**Assignment**
Each line of the data that mentions the string "computer" needs to be identified and copied.

**Data listing**
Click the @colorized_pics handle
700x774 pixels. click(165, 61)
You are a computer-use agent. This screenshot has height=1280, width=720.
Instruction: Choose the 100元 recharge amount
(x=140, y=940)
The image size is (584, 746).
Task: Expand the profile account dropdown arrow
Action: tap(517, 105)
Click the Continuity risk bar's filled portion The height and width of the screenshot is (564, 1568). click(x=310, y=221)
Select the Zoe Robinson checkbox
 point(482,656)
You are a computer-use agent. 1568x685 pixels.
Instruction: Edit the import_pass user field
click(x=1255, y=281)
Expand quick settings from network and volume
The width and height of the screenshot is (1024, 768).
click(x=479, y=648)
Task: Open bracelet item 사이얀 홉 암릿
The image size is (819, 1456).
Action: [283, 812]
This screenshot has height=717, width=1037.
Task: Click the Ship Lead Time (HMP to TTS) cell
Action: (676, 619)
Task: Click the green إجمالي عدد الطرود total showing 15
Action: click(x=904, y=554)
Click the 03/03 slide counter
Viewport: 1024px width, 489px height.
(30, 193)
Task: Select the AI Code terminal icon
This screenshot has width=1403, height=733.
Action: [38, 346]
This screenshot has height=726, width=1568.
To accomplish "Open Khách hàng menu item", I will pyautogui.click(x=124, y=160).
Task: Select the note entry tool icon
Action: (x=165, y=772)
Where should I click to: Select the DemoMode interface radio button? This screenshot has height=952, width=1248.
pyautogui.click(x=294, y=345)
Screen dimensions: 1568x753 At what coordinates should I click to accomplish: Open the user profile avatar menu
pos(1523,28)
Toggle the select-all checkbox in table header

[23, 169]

**Exercise answer**
You are a computer-use agent. This screenshot has height=1280, width=720.
You are a computer-use agent. 1568x685 pixels.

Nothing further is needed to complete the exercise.